## EXTRAIT DU TEXTE
- - - - -

Dire qu’Hatem M. Elnemr est né en face d'un piano est certes exagéré, mais pas autant que l’on pourrait le croire, puisque c’est à l’âge de trois ans que son grand-père remarque sa fascination précoce pour un petit clavier électrique Casio et pour les sons qu'il en tire. Il lâche à l’oreille de son père: “Ton fils sera musicien.”

L’observation ne sera pas prise à la légère, puisque son père n’aura de cesse d’encourager sa curiosité et l’inscrira, dès l’âge de cinq ans, avec un professeur de piano privé. Il vaut la peine de mentionner l’encouragement de sa mère à lire William Shakespeare, Molière et la riche littérature Égyptienne et littérature Arabe.

- - - - -

## ÉNONCÉ A
D'après le texte sur Hatem M. Elnemr, pourquoi n'est-il pas aussi exagéré qu'on pourrait le croire de dire qu'il est né en face d'un piano ?

Quelques lignes:
- - - - -

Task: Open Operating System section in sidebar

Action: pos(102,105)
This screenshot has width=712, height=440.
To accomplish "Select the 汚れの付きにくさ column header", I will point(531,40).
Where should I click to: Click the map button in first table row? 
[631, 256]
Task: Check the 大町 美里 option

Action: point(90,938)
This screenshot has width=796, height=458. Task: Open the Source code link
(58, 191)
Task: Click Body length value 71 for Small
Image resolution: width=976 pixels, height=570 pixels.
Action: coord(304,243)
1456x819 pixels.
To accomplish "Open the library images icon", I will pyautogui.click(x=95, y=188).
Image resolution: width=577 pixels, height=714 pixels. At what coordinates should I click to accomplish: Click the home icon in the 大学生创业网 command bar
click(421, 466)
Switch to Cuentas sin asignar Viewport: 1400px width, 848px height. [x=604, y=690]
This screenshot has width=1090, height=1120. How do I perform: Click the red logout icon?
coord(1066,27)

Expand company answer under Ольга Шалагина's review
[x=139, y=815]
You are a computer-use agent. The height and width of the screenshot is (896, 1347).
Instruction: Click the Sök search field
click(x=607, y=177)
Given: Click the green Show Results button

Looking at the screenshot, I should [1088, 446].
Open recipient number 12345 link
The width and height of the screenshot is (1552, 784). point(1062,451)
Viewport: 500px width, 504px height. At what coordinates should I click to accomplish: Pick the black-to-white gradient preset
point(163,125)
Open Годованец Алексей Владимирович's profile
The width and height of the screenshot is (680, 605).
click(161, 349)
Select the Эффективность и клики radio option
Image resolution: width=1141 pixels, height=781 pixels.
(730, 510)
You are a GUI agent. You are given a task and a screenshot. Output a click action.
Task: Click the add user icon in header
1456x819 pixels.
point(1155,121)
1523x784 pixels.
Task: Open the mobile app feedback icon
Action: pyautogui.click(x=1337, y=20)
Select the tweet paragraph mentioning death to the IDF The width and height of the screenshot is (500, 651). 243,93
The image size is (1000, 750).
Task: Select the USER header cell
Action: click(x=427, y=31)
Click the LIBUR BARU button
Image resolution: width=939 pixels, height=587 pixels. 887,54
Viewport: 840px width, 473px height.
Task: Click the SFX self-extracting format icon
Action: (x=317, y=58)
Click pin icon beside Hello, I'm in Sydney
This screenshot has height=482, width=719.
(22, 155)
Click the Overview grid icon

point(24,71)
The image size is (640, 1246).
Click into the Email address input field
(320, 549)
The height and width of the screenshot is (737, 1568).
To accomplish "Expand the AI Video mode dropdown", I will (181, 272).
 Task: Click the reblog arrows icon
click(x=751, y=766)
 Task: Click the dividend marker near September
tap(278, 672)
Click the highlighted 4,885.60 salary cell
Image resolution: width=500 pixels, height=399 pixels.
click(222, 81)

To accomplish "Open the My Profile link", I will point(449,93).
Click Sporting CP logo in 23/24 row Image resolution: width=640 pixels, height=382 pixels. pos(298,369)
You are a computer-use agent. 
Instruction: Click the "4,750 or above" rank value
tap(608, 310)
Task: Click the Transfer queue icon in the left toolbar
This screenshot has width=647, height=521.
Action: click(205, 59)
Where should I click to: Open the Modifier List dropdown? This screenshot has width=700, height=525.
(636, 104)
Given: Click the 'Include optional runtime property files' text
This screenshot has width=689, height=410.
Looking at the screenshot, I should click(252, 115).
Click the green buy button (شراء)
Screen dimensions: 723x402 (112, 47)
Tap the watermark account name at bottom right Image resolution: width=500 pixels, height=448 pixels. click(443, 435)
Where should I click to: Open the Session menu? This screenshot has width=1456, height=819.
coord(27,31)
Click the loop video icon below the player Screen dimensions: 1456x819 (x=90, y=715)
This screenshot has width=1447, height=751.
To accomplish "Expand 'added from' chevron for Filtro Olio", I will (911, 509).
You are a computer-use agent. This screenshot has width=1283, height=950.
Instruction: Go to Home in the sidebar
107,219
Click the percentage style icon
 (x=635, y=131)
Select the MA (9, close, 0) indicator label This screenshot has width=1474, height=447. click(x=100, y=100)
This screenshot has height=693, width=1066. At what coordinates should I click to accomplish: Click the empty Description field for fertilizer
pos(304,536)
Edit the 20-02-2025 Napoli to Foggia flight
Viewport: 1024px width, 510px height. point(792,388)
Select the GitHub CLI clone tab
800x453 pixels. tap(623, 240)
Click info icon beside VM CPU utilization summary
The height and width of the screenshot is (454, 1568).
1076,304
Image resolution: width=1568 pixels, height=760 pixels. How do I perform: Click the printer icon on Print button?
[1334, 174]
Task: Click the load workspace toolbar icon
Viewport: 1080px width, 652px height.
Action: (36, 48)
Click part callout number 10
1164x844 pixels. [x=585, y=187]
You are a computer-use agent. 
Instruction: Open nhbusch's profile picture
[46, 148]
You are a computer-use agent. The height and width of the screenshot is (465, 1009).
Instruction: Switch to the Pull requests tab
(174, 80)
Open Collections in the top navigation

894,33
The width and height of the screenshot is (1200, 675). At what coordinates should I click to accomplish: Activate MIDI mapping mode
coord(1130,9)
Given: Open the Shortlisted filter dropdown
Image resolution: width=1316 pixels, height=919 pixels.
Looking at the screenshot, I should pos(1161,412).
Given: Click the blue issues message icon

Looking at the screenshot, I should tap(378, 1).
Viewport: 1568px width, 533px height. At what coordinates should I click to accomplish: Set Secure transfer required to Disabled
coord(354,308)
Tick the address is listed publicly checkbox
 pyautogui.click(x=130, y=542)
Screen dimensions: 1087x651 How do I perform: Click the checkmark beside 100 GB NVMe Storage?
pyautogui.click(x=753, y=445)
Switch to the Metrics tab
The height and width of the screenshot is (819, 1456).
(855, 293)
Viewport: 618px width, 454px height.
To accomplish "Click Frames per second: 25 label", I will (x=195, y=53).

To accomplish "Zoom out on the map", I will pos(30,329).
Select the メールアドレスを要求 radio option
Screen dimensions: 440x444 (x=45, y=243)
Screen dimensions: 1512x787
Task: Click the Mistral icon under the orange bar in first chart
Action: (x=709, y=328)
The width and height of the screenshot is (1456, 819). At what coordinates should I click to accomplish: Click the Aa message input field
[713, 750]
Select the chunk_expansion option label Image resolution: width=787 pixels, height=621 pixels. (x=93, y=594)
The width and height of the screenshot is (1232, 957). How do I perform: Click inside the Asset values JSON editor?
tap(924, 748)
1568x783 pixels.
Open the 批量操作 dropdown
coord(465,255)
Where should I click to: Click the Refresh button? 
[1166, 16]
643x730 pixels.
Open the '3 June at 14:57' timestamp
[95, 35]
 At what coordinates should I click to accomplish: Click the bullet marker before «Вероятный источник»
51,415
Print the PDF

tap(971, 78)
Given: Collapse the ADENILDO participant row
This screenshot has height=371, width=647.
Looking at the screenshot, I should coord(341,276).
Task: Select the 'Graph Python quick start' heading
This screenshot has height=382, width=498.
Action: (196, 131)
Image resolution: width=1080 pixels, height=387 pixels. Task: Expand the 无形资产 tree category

- - - - -

## ÉNONCÉ B
Mettez à jour les lignes comprises entre celle qui contient «Click the bullet» et celle qui contient «tap(971, 78)», incluses, en remplaçant «Print the PDF» par «Save the PDF». Recopiez uniquement ces lignes.

## RÉSULTAT A
Parce que dès l'âge de trois ans, son grand-père a remarqué sa fascination précoce pour un petit clavier électrique Casio et pour les sons qu'il en tirait, au point de glisser à son père : « Ton fils sera musicien. »

## RÉSULTAT B
 At what coordinates should I click to accomplish: Click the bullet marker before «Вероятный источник»
51,415
Save the PDF

tap(971, 78)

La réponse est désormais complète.